Invoking the Akelarre by Emma Wilby

Invoking the Akelarre by Emma Wilby

Author:Emma Wilby [Wilby, Emma]
Language: eng
Format: epub
ISBN: 9781845199692
Google: zL65vgEACAAJ
Publisher: Sussex Academic Press
Published: 2019-01-15T03:26:15+00:00


While we do not know how much time Acevedo and Valle spent in Valladolid, particularly after the former’s promotion to inquisitor general in 1603, we can surmise that these factors would have impacted on Valle in a range of ways. Since his promotion to the bishopric of Valladolid in 1601 (and probably before) Acevedo would have been engaged with missionary efforts in the New World at the highest level, with the records stating that he was the principle consecrator for Juan de Valle y Arrendondo, Bishop of Guadalajara, Mexico and also Ignatius Loyola’s grand-nephew, Martín Ignacio de Loyola, Bishop of Paraguay – a widely-travelled cleric of great zeal who had twice taken his missionary efforts to China.49 His engagement in this respect is further intimated by the fact that in 1606, just five years after taking the bishopric in Valladolid and two years after becoming inquisitor general, Valle’s employer was further decorated, this time by King Phillip III of Spain, with the honorary title of ‘Patriarch of the West Indies [the Americas]’.50 Although it held no jurisdictional significance, the title was unique and prestigious, elevating Acevedo above his episcopal peers and linking him imaginatively with a large and challenging patriarchate in the New World. We do not know how far this role impacted on Acevedo’s preoccupations and workload, but it is fair to assume that it would have intensified his intellectual and practical engagement with American missionary work. It is also fair to assume that it impacted on Valle. As Acevedo’s confidential secretary, Valle would have been deeply involved in the research, discussion and compiling of letters and reports necessary to further his employer’s efforts to ‘build a new Christendom’ among the ‘savage man-munching people’ of the New World. Of course, there is not enough evidence to chart the degree to which these factors may have influenced Valle’s subsequent engagement with the Basque witch-craze. But it is surely a coincidence that the man who was primarily responsible for generating the most New-World-like accounts of feast-cannibalism to emerge in any European witchcraft trial, had previously worked so intimately with the man who was the bishop of the city that served as the epicentre of Spanish interactions with the Americas and, even more importantly, had been formally appointed the ‘patriarch’ of this newly discovered realm.

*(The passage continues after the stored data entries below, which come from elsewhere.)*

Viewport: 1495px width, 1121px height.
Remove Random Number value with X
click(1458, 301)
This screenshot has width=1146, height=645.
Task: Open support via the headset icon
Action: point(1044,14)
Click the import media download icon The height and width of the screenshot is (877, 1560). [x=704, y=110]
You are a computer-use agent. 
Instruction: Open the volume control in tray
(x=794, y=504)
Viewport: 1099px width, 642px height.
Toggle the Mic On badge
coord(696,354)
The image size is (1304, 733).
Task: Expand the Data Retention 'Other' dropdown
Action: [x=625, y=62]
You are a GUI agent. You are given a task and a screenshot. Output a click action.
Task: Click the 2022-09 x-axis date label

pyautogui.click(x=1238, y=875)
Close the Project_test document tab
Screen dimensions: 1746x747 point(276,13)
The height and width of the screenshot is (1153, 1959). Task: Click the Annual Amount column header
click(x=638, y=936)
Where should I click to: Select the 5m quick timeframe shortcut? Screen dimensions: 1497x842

From this vantage point, we can begin to see why feast-cannibalism may have emerged to such prominence in the Basque accounts. In an environment where both suspects and interrogators brought an enhanced consciousness of New World anthropophagy into the interrogation chamber, any reference to the cannibalistic proclivities of witches would have been collaboratively embellished and developed through mutual recourse to these imaginative lodes. Through this cocreative process, suspects and interrogators would have created accounts of cannibalistic witches that – while evoking the predatory and man-eating proclivities of heretics, spirit-hosts, ogres and hell demons – were ultimately defined by their capacity to process, cook and consume human corpses with all the clinical, ritual industry of the Tupinambá Indians of Brazil.